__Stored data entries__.
+ + + + +

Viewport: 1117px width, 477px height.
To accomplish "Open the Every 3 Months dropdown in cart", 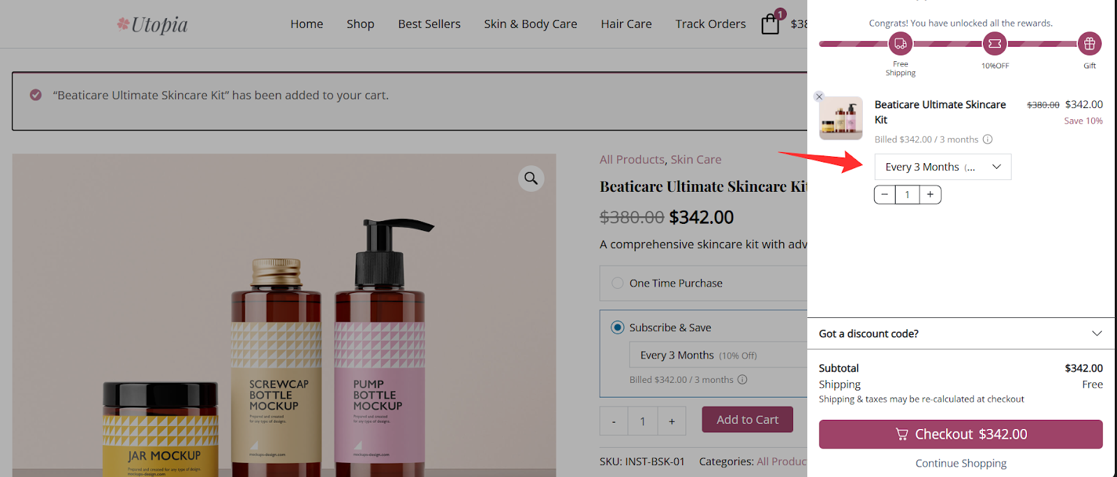I will [x=942, y=167].
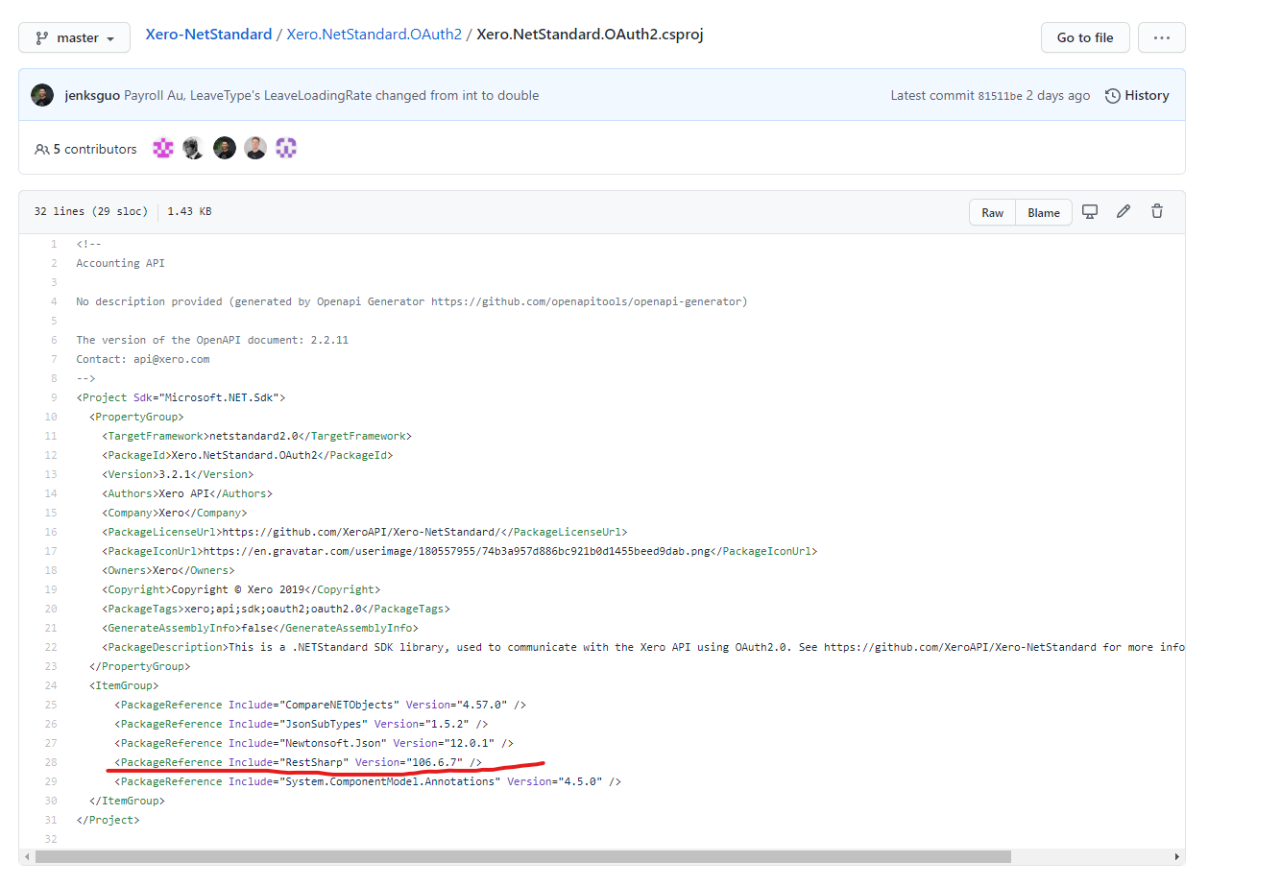Open jenksguo's profile avatar
The width and height of the screenshot is (1281, 886).
coord(40,95)
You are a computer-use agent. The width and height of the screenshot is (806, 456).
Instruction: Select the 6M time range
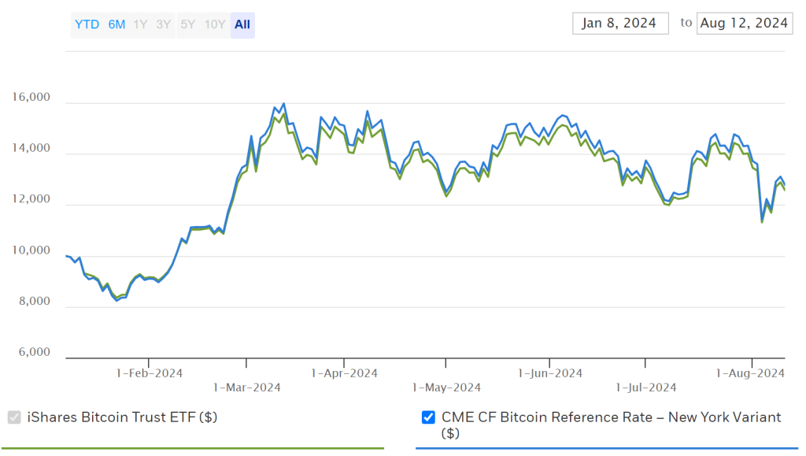point(115,24)
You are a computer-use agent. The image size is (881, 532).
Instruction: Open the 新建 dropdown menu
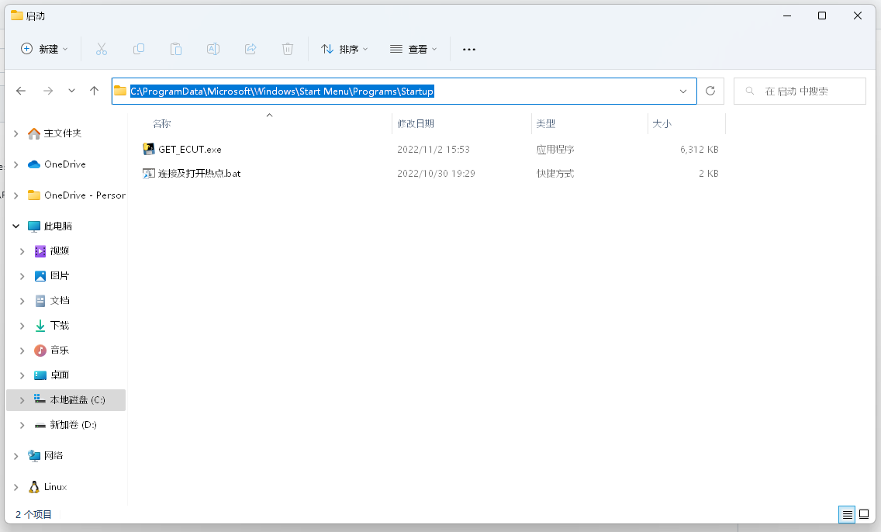pos(43,49)
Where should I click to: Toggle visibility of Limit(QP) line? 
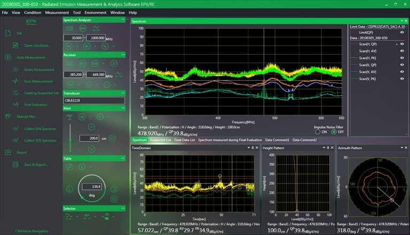point(401,32)
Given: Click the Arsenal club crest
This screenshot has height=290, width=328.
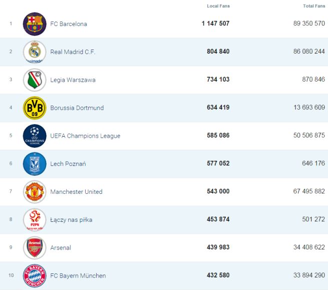Looking at the screenshot, I should coord(35,248).
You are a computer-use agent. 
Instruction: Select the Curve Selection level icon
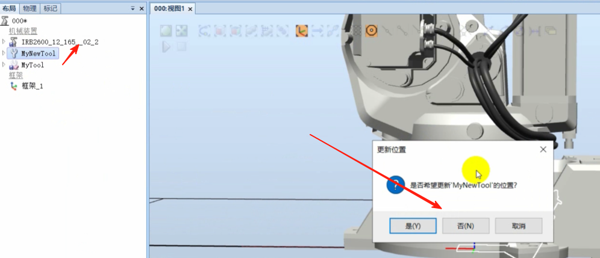[204, 31]
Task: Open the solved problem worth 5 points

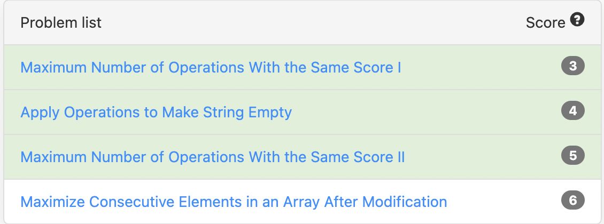Action: click(x=213, y=157)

+ + + + +

Return, exactly as they appear, the lines from the line containing "Instruction: Open the 新建 dropdown menu" through the end of the records above, both ends included, without pictures.

__Completed exercise__.
Instruction: Open the 新建 dropdown menu
pos(43,49)
Where should I click to: Toggle visibility of Limit(QP) line? 
point(401,32)
Given: Click the Arsenal club crest
This screenshot has height=290, width=328.
Looking at the screenshot, I should coord(35,248).
You are a computer-use agent. 
Instruction: Select the Curve Selection level icon
[204, 31]
Task: Open the solved problem worth 5 points

Action: click(x=213, y=157)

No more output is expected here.